The company has been developing automation technologies for industrial applications for more than fifty years. These include fully electric industrial robots, digital twins in simulation, and autonomous mobile robot systems. Through its collaboration with Nvidia, ABB Robotics is now expanding these technologies to include AI-based training methods.
New simulation platform to accelerate industrial development
A central component of the collaboration is the new “RobotStudio HyperReality” platform, which is scheduled to be launched in the second half of 2026. The technology combines simulation, synthetic data, and AI models in a virtual development environment for industrial production processes.

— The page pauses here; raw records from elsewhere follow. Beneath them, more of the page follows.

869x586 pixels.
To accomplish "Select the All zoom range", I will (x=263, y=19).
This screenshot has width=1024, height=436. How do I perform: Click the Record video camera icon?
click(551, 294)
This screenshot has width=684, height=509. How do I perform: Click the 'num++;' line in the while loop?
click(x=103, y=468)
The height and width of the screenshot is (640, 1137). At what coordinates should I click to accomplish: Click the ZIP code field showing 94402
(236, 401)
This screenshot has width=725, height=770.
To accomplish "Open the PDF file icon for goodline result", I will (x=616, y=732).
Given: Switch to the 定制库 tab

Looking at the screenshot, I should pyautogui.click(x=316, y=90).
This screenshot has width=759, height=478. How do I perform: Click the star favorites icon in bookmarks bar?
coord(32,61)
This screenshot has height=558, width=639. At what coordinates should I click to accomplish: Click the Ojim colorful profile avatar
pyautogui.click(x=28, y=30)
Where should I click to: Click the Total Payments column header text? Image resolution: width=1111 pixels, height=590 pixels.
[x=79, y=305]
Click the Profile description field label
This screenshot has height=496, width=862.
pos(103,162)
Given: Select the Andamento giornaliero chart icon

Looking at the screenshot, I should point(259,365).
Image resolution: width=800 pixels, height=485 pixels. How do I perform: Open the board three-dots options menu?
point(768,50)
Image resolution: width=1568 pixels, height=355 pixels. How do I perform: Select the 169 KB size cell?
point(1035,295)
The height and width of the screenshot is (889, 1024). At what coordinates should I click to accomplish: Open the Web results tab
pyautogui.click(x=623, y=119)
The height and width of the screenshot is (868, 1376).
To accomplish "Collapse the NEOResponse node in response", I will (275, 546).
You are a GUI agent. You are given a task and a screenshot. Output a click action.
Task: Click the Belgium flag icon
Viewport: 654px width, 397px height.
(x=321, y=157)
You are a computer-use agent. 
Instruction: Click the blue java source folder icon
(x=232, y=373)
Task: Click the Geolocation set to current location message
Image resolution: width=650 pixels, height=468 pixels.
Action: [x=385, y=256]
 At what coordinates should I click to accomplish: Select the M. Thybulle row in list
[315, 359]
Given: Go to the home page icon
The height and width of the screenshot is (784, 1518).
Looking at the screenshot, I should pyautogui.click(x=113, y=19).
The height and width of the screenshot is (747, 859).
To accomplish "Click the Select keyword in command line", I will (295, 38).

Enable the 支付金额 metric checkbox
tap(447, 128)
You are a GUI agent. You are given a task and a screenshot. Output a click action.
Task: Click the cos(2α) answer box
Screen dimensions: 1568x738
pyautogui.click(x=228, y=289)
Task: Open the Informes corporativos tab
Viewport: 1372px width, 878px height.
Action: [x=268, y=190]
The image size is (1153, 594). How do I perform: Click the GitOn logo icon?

According to ABB Robotics, setup and commissioning times can be reduced by up to 80 percent. At the same time, eliminating the need for physical prototypes can reduce costs by up to forty percent. The time to market for new products is also expected to be significantly reduced.
“The industrial sector needs physically accurate simulation to bridge the gap between virtual training and the real-world deployment of AI-driven robotics at scale,” said Deepu Talla, Vice President of Robotics and Edge AI at Nvidia. “Integrating Nvidia Omniverse libraries into ,RobotStudio' brings advanced simulation and accelerated computing to ABB Robotics’ unique virtual controller technology, accelerating how manufacturers of all sizes bring complex products to market.”
Digital twins improve production planning
An essential component of the technology is ABB Robotics' Virtual Controller. This is an exact copy of the real robot controller within the simulation. This allows virtual processes to be transferred almost identically to real applications.
This approach is complemented by ABB Robotics' Absolute Accuracy technology. It reduces positional deviations from the original eight to fifteen millimeters to around zero point five millimeters. Together with Nvidia's physically accurate simulations, this creates a virtual development environment that is highly realistic. Manufacturers can use it to plan, test, and optimize production lines completely digitally before implementing them in real manufacturing.
First applications of ABB Robotics in electronics manufacturing
The first industrial applications are already being tested. Electronics manufacturer Foxconn is using the technology in a pilot project for the assembly of consumer electronics. Assembly robots are first trained in a virtual environment and then transferred to real production.
“Precision is everything in consumer electronics manufacturing and until now, this level of accuracy and fidelity just wasn’t possible in simulation and digital twins,” explains Dr. Zhe Shi, Chief Digital Officer at Foxconn. “We’re incredibly excited by the potential of ABB Robotics and Nvidia’s collaboration, which enables parallel engineering for better designs, faster production ramp‑up and greater product evolution through advanced AI inference and understanding.”
AI-based robot systems for small and medium-sized manufacturing companies
The robotics company Workr is also relying on this technology. It develops AI-based robot systems for small and medium-sized manufacturing companies. The systems are trained exclusively with synthetic data and can be operated without programming knowledge. “This collaboration is about making industrial AI deployable today,” explains Ken Macken, CEO and founder of Workr. “Together with ABB and Nvidia, we're proving that advanced automation can work for manufacturers of any size.”